Итак, на всех уровнях, начиная со стиля жизни и заканчивая обороной, а также бизнесом и экономикой в целом, разрыв в темпах между Европой и Соединенными Штатами становится все больше и больше. Обе стороны отвечают на вызовы ускоряющейся экономики и глубинной основы времени в разном темпе.
Сердцевина мира вчерашнего дня
Соединенные Штаты и Европа по-разному подходят и к глубинной основе пространства.
Исходя из мнения времен индустриальной эры, что «больше» всегда значит «лучше», Евросоюз продолжает расширять свои пространственные границы все дальше на восток, инкорпорируя новые и новые страны-участницы. Лидеры Евросоюза уверены, что чем больше его народонаселение, тем оно богаче.
Однако, преследуя интересы чисто количественного расширения, Европа смотрит на пространство через очки предыдущей эпохи.
Лидеры Евросоюза справедливо пришли бы в ужас, если бы их уподобили нацистам. Мирное продвижение Евросоюза на восток с инкорпорированием новых стран и невнятным бормотанием насчет присоединения в перспективе даже России — это нечто противоположное «Дранг нах Остен» — нашествию на восток нацистской Германии, которая двинула свои легионы смерти к вратам Москвы.
Однако то и другое напоминает некогда популярную геополитическую теорию, согласно которой тот, кто контролирует «сердцевину мира», будет командовать миром. «Сердцевина мира», изначально определенная в 1904 году Халфордом Макиндером, это территория от Восточной Европы до Сибири. Конечно, такая теория была опровергнута, кроме всего прочего, с появлением самолетов, ракет дальнего действия и глобальной коммуникации.
То же самое случилось со многими другими казавшимися очевидными представлениями. Тимоти Гартон Эш из колледжа Святого Антония в Оксфорде считает, что Евросоюз — «транснациональная организация, базирующаяся скорее на наднациональном законе», чем на старомодном… классическом понятии «одна нация» — «одно государство», но и сам Эш придерживается устаревшего мнения, что размер неизбежно превращается в экономическое могущество.
Так, он пишет, что у Евросоюза более перспективное будущее, чем у США, поскольку, «попросту говоря, Европейский союз становится все больше», в то время как «Гаити вряд ли войдет в Американский союз вслед за Гавайями».
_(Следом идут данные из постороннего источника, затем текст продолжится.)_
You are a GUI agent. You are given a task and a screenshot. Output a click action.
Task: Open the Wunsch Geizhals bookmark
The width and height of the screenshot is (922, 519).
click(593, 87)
В этой цитате, кроме убежденности в том, что больше — значит лучше, скрыто еще одно соображение относительно пространства: если группа наций желает сформировать «транснациональную организацию», то эти страны должны находиться по соседству, то есть значение имеет только географическая близость. На самом деле мы стремительно входим в мир, где расстояние значит все меньше и меньше благодаря быстрому транспортному сообщению, производству все более легких товаров и росту обмена нематериальными услугами.
Если бы величина территории действительно имела значение, то Эш должен бы учесть, что одна только Россия в четыре раза больше расширенного Евросоюза, а Бразилия больше его вдвое. Однако существует и процветающий Сингапур с территорией всего в 700 квадратных километров. Если бы Соединенные Штаты на самом деле хотели создать «транснациональную организацию, базирующуюся на наднациональном законе», что могло бы им помешать включить в ее члены не граничащую с ними Северную Корею, Сингапур или Израиль? Или, если на то пошло, Японию? Совокупный валовой продукт этой группы в 2004 году составил 15,7 триллиона долларов — на 4,7 триллиона больше, чем Евросоюза.
«Наднациональная» организация, состоящая только из Америки и Японии — назовем ее Ямерикой, — имела бы совокупный валовой продукт, превосходящий ВВП 25 членов Евросоюза на 3,6 триллиона долларов.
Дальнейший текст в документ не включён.